Fellowship to develop environmental leaders

 
PULLMAN, Wash. – WSU graduate student Erim Gomez has received a two-year, $50,000-per-year fellowship from the Bullitt Foundation of Seattle to complete field and laboratory studies on an endangered frog in the Moses Lake wetlands ecosystem.
The fellowship is granted to graduate students interested in pursuing leadership positions within the environmental field. The foundation supports the environmental work of nonprofit and educational institutions in Washington, Oregon, Idaho, British Columbia, western Montana and coastal Alaska.
Gomez focused his graduate research on the behavioral ecology and conservation of amphibians in Palouse prairie wetlands of eastern Washington. He applied for the fellowship so he can begin his WSU doctoral program on the state’s endangered northern leopard frog population in central Washington’s Moses Lake area.
“He believes scientists should be effective communicators with the public and policy makers, while understanding complex economic and political influences on environmental issues,” said Foundation President Denis Hayes, founder of Earth Day. “He believes that the more lenses through which we can see the world, the better able we are to solve the pressing global environmental problems faced by society.”
The fellowship will support Gomez’s spring 2012 fieldwork of collecting information on fish and frog populations as well as habitat. With the data, he will generate computer models to help produce conservation and management plans for the northern leopard frog.
“Amphibians are one of the most endangered vertebrate groups in the world, often being an indicator of overall environmental health of an ecosystem,” Gomez wrote in his application.
 
“I am excited about conducting field research to help me evaluate and model a complex wetland ecosystem in Washington that harbors the last known population of the state’s endangered northern leopard frog,” he said. “I might not be able to ‘save the world,’ but I would like to take a shot at saving one endangered species.”

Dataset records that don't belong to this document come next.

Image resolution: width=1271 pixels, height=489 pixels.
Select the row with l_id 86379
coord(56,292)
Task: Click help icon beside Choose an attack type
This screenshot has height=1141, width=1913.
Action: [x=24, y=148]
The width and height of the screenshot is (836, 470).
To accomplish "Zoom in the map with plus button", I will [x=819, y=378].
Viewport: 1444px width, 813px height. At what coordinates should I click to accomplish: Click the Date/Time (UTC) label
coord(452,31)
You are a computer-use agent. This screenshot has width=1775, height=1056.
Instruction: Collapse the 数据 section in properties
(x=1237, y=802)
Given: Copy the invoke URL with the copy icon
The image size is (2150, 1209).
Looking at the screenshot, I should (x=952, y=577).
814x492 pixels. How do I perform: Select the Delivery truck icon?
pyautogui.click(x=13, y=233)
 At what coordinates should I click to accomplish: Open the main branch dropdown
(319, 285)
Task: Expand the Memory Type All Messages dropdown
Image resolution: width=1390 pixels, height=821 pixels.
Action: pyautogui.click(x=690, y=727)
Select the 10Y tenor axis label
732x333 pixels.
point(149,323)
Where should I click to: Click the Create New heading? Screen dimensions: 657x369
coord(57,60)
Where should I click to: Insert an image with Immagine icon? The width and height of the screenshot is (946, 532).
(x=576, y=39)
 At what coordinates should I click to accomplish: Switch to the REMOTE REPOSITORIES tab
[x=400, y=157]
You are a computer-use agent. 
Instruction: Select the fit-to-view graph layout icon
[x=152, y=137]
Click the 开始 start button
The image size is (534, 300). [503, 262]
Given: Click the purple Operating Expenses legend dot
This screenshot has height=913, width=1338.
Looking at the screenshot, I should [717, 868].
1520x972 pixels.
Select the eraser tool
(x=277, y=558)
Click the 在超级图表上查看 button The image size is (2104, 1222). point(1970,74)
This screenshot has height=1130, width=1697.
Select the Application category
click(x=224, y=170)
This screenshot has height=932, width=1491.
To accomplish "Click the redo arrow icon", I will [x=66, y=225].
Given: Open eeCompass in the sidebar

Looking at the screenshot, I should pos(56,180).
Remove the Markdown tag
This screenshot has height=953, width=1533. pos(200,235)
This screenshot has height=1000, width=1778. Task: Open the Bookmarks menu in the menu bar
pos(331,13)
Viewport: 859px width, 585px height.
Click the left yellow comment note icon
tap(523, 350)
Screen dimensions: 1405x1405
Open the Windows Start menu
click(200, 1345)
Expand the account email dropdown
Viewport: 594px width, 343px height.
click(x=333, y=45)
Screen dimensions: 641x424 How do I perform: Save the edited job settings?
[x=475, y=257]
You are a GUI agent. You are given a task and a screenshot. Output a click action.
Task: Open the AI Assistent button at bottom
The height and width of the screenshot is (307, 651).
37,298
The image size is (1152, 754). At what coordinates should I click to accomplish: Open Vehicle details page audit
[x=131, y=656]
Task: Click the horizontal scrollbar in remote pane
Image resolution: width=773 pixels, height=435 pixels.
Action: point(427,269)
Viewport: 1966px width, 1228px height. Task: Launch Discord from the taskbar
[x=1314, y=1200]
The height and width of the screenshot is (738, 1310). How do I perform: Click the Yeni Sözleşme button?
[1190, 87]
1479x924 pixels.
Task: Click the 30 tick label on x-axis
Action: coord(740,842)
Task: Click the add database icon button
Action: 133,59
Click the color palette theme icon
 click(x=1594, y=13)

The northern leopard frog, relatively abundant in the eastern United States, has all but disappeared from the western part of the country. Gomez is working to determine if the diminished populations stem from: habitat loss or fragmentation; the introduction of such species as fish and bullfrogs, which feed on northern leopard tadpoles; or the presence of chytrid fungus, which attacks the frog’s distinctive spotted skin.